逐次予測: 将来のy_{t+h}を予測\hat{y}_{t+h}に逐次置き換えて計算を行なっていく。

逐次予測の点推定値

  • y_{t-j+1}からy_{t}までを初期値とする。

\hat{y}_{t+1} = \phi_0 + \phi_1 y_t + \phi_2 y_{t-1} + \cdots + \phi_{j} y_{t-j+1}

\hat{y}_{t+2} = \phi_0 + \phi_1 \hat{y}_{t+1} + \phi_2 y_{t} + \cdots + \phi_{j} y_{t-j+2}

\hat{y}_{t+3} = \phi_0 + \phi_1 \hat{y}_{t+2} + \phi_2 \hat{y}_{t+1} + \cdots + \phi_{j} y_{t-j+3}

\vdots

\hat{y}_{t+h} = \phi_0 + \phi_1 \hat{y}_{t+h-1} + \phi_2 \hat{y}_{t+h-2} + \cdots + \phi_{j} y_{t-j+h}

と繰り返して求める。

  • 予測区間はどう構築する?

逐次予測の予測区間

N回だけのシミュレーションを行う。

  • i回目のシミュレーションを(i)で表す。

\mathcal{N}(0,\sigma^2)からランダムにh個の生成。

  • 順に、u_{t+1}^{(i)}, \cdots u_{t+h}^{(i)}としよう。

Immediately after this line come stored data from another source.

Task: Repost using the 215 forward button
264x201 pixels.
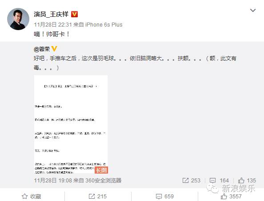Action: click(x=98, y=196)
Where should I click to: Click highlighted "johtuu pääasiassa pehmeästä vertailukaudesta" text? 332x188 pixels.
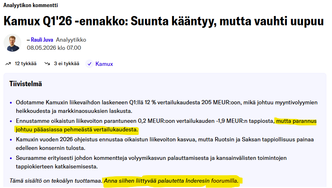point(77,130)
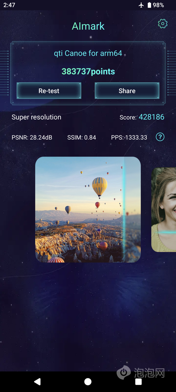Tap the qti Canoe for arm64 device name
Screen dimensions: 176x392
tap(88, 53)
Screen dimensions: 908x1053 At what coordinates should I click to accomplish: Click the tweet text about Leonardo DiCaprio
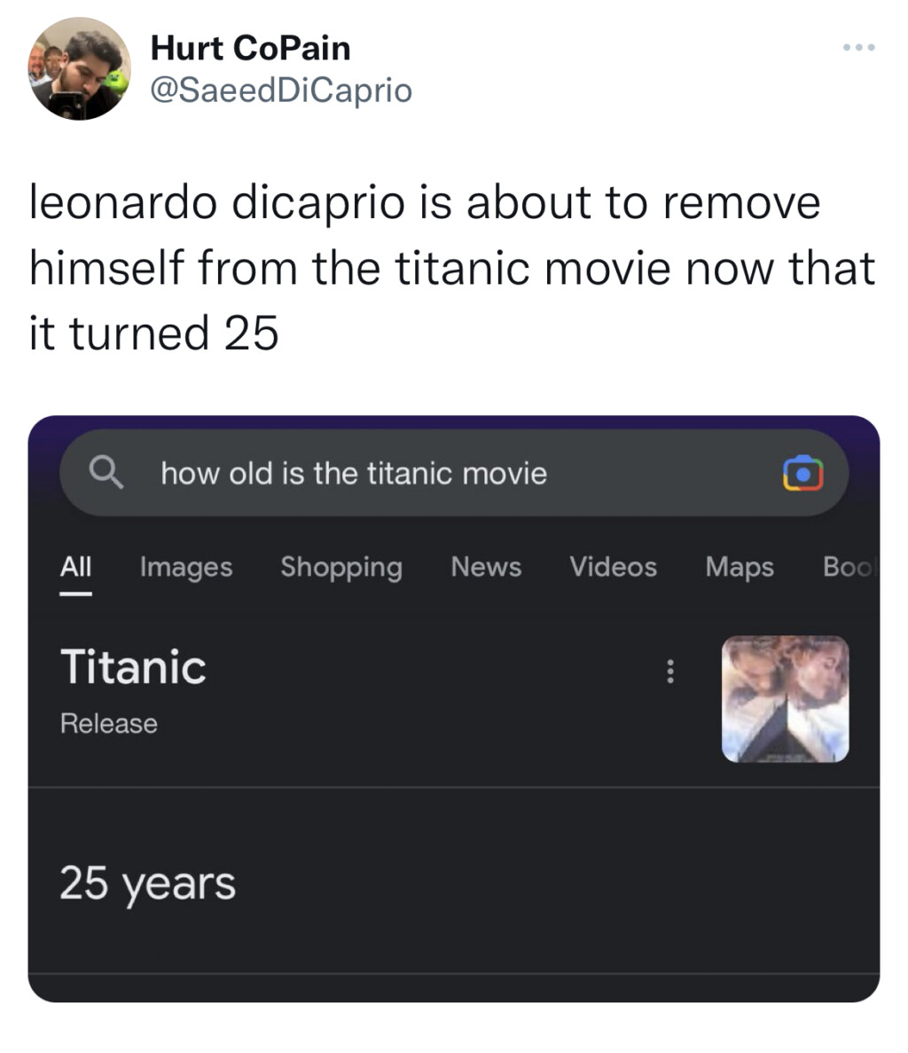(x=443, y=266)
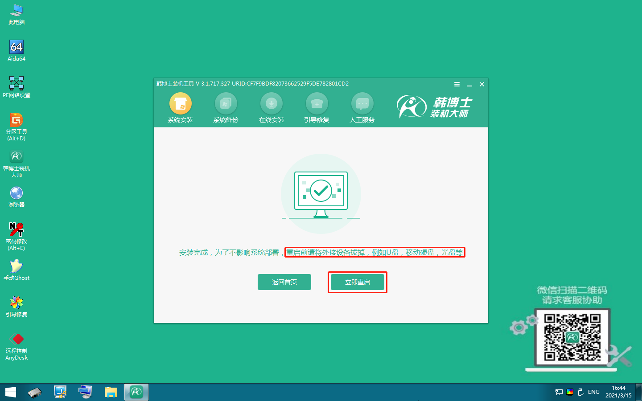Open 引导修复 (Boot Repair) in the app toolbar
The width and height of the screenshot is (642, 401).
coord(317,107)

\hat{y}_{t+1}^{(i)} = \phi_0 + \phi_1 y_t + \cdots + \phi_{j} y_{t-j+1} + u_{t+1}^{(i)}

\hat{y}_{t+2}^{(i)} = \phi_0 + \phi_1 \hat{y}_{t+1}^{(i)} + \cdots + \phi_{j} y_{t-j+2} + u_{t+2}^{(i)}

\hat{y}_{t+3}^{(i)} = \phi_0 + \phi_1 \hat{y}_{t+2}^{(i)} + \cdots + \phi_{j} y_{t-j+3} + u_{t+3}^{(i)}

\vdots

\hat{y}_{t+h}^{(i)} = \phi_0 + \phi_1 \hat{y}_{t+h-1}^{(i)} + \cdots + \phi_{j} y_{t-j+h} + u_{t+h}^{(i)}

区間の構築

h期後の90%予測区間は、 (y_{t+h}^{(1)}, y_{t+h}^{(2)}, \cdots, y_{t+h}^{(N)}) を小さい順に並び替えて、5%のところから95%のところを取り出して構築。

  • 例えばN=100なら、小さい順に並び替えて5個目の値と95個目の値を取ってくる。

シミュレーションによる区間予測の実装

  • コロナショックは予測外。 大きなショックが検出できる。
Code
import pandas as pd
import numpy as np
import matplotlib.pyplot as plt
import statsmodels.tsa.api as ts

df = pd.read_excel("gdp_gap.xlsx", sheet_name="Data") # データの読み込み

df["time"] = pd.to_datetime(df["年"].astype(str) + "-" + df["月"].astype(str)) # 時間列の作成

df0 = df[df["time"] < "2016-01-01"] # 2015年中までのデータが既知、2016年以降のデータが未知だとして予測する。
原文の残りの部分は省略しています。